Como Sergio Moro, Selma Arruda é conhecida por ser dura e não hesitar em manter prisões preventivas.
A magistrada diz que é uma “falácia” que o Brasil encarcera demais, é contrária às audiências de custódia (“um absurdo, o cara entra numa porta e sai pela outra e não entende nada que está acontecendo”) e defende penas duras.
Também como Moro, virou celebridade no Estado. É aplaudida na rua e reconhecida e apoiada por nove em dez cuiabanos com quem a reportagem conversou.
A juíza recebe cumprimentos até mesmo de testemunhas durante audiências que instrui.
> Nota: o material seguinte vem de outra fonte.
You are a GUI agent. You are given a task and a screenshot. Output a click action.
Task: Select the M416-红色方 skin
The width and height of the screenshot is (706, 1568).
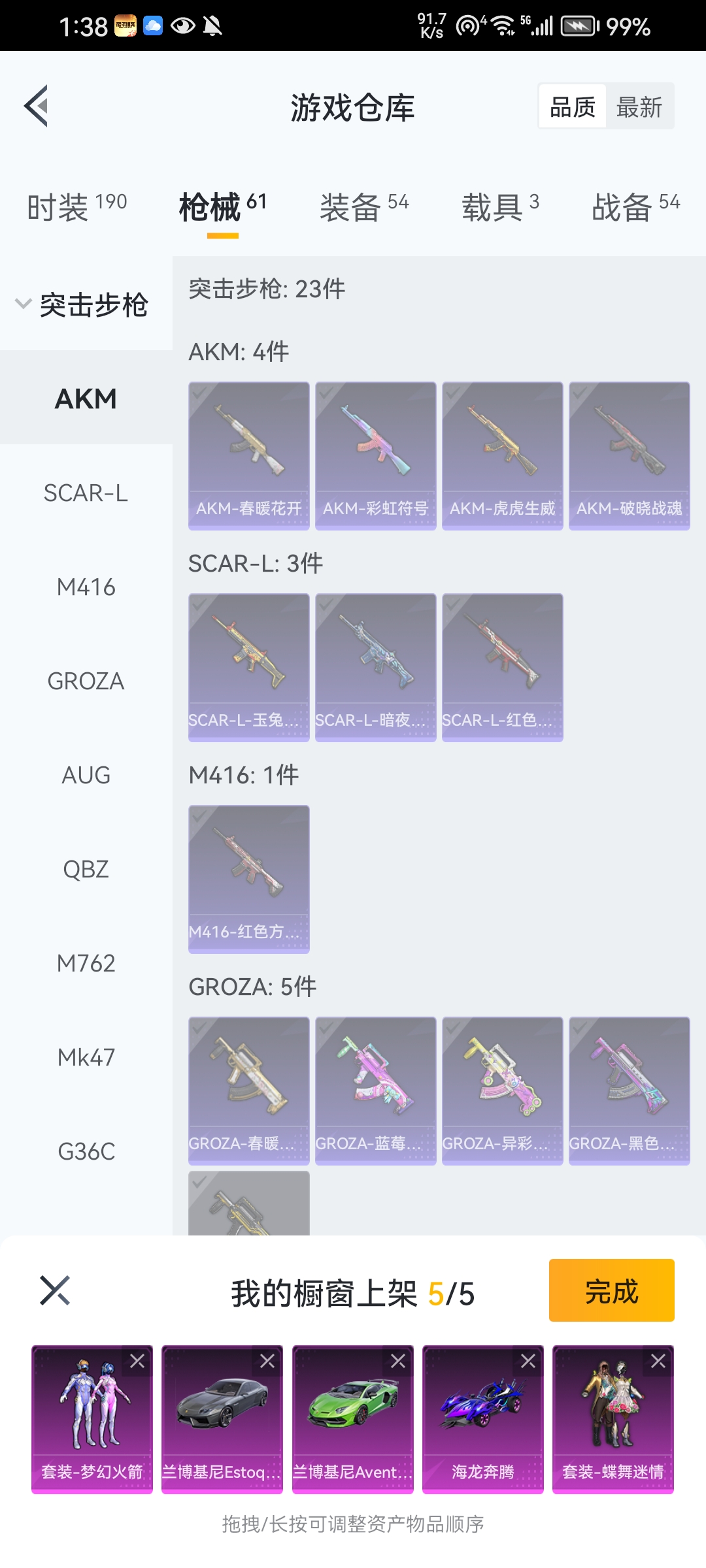[x=248, y=879]
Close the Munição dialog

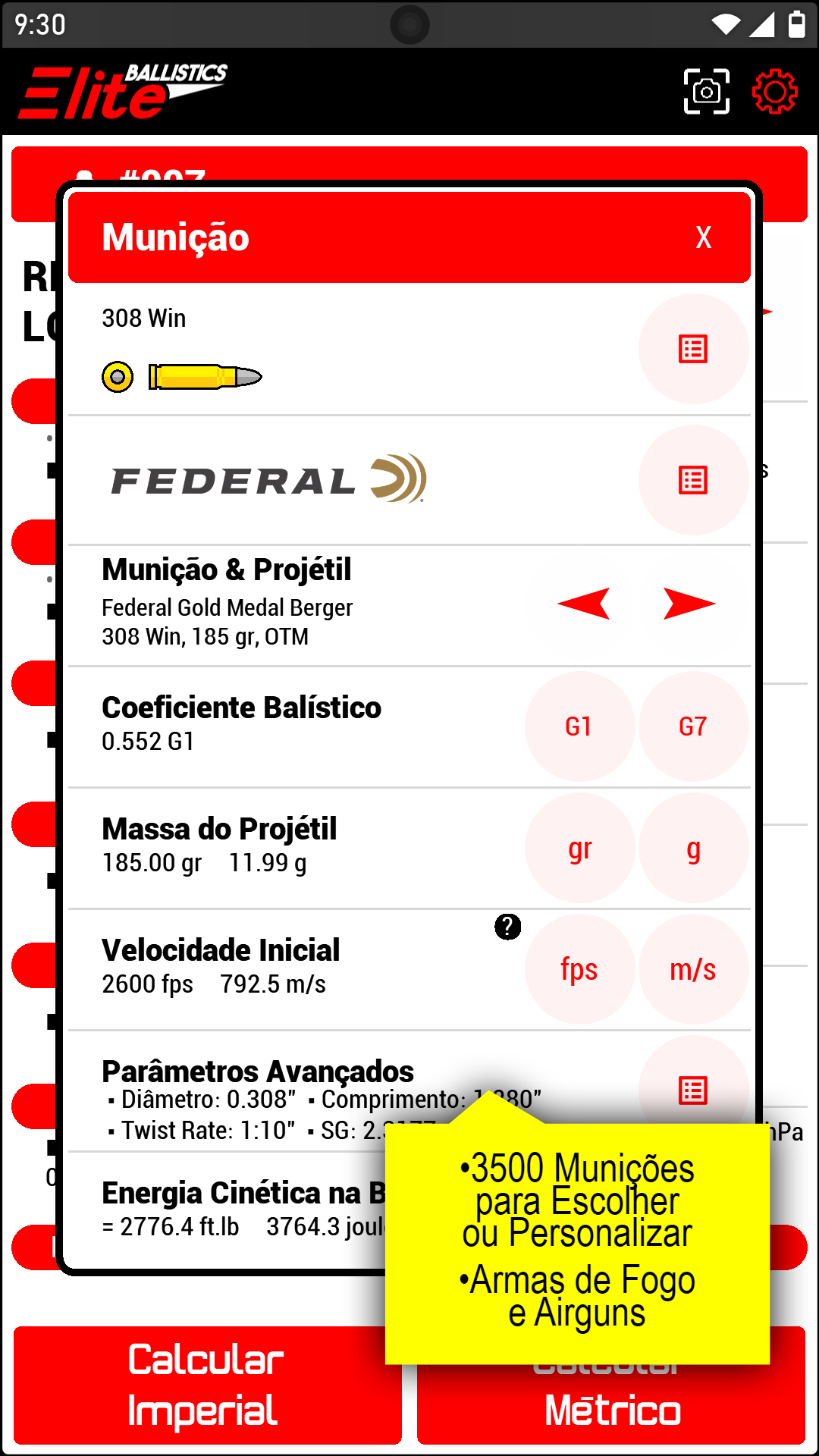click(x=703, y=237)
Terminado seu depoimento na quarta passada (22), um gerente de concessionária levantou-se e olhou para a magistrada, no centro da mesa: “Tenho orado por você e sua família”.
O homem tinha acabado de depor em uma ação que apura desvios de R$ 60 milhões do Legislativo, supostamente capitaneados por José Riva (PSD). O ex-deputado presidiu a Assembleia mato-grossense por duas décadas e carrega o epíteto de “maior ficha-suja do país” por responder a cem processos.
Algo, porém, a separa de Moro. Ele evita dar entrevistas. A mato-grossense é presença frequente em programas da TV local. Manteve, até duas semanas atrás, duas “fanpages” no Facebook.
Chegou a postar vídeos em que convocava cuiabanos a protestar a favor das “Dez Medidas” contra a corrupção e discursou em um trio elétrico com a faixa “somos todos Moro”, em 2016.
“O Moro não precisa [de mídia], ele tem a Globo que fala dele o tempo todo”, diz. “Me posiciono dessa forma, desde o começo, porque o Mato Grosso não tem visibilidade nacional. Gosto de debate, quero que as pessoas falem [sobre corrupção], aprendam que a gente tem que fazer certinho.”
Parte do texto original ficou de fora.